Chapter 541 of the Texas Insurance Code authorizes actions against insurance adjusters in their individual capacities. Warren, 2008 WL 4133377, at *3 (citing Gasch, 491 F.3d at 282). Arana alleges violations of, among other provisions, § 541.060(a)(2), which defines as an unfair settlement practice "failing to attempt in good faith to effectuate a prompt, fair, and equitable settlement of: (A) a claim with respect to which the insurer's liability has become reasonably clear[.]" Tex. Ins. Code Ann. § 541.060(a)(2) (West 2009). Applying the Texas notice pleading standard, the court holds that Arana's petition establishes a reasonable basis for the court to predict that Arana might be able to recover against Patrick for failure to attempt in good faith to effectuate a fair and equitable settlement, in violation of § 541.060(a)(2).
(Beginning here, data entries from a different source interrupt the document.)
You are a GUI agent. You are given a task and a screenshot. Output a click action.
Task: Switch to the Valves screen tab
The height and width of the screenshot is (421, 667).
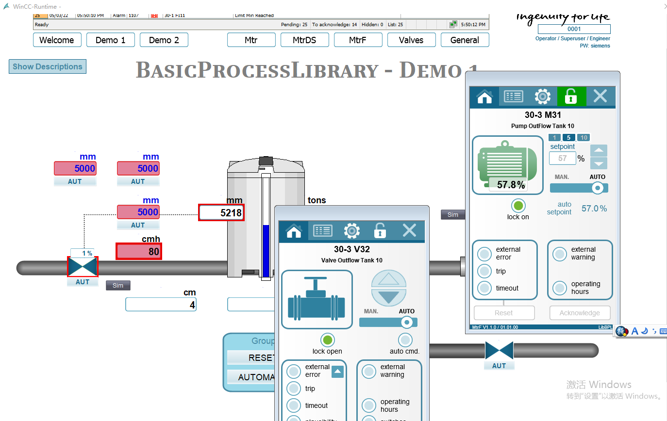point(411,40)
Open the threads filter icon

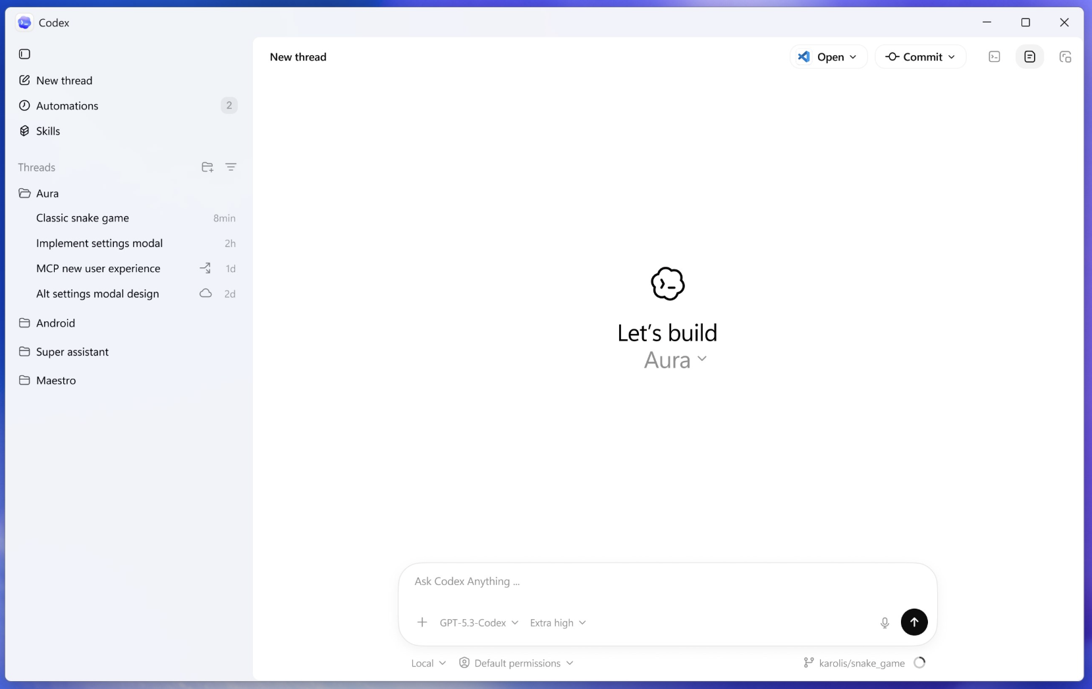(x=231, y=167)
Arana alleges that the settlement amount was improperly low. Adjusters play a role in the investigation, estimation, and settlement of insurance claims. See Warren, 2008 WL 4133377, at *5 (explaining that insurance adjusters "'engage[] in the business of insurance by investigating, processing, evaluating, approving, and denying claims'" (quoting Vargas v. State Farm Lloyds, 216 F.Supp.2d 643, 648 (S.D. Tex. 2002))). Patrick allegedly conducted a substandard inspection, failing to include many of Arana's damages, which resulted in the estimation that underlay the settlement offer for her insurance claim. Accordingly, there is a reasonable basis to predict that Arana might be able to establish that Patrick failed to attempt in good faith to effectuate a fair and equitable settlement. Because the court concludes that the petition sufficiently states a claim against Patrick for violating § 541.060(a)(2), it need not address the viability of Arana's other claims against Patrick. See Landor v. State Farm Lloyds, 2013 WL 1746003, at *3 (N.D. Tex. Apr. 23, 2013) (Lynn, J.) (holding that allegations created reasonable possibility "that Plaintiff could prevail on at least one of her claims" against nondiverse defendant, and thus, "[i]n light of this conclusion, the Court need not analyze the viability of Plaintiff's other causes of action").
"Texas follows a 'fair notice' standard for pleading, in which courts assess the sufficiency of pleadings by determining whether an opposing party can ascertain from the pleading the nature, basic issues, and the type of evidence that might be relevant to the controversy." Low v. Henry, 221 S.W.3d 609, 612 (Tex. 2007). A pleading can contain legal conclusions as long as fair notice is given to the opponent by the allegations as a whole. See Tex. R. Civ. P. 45(b).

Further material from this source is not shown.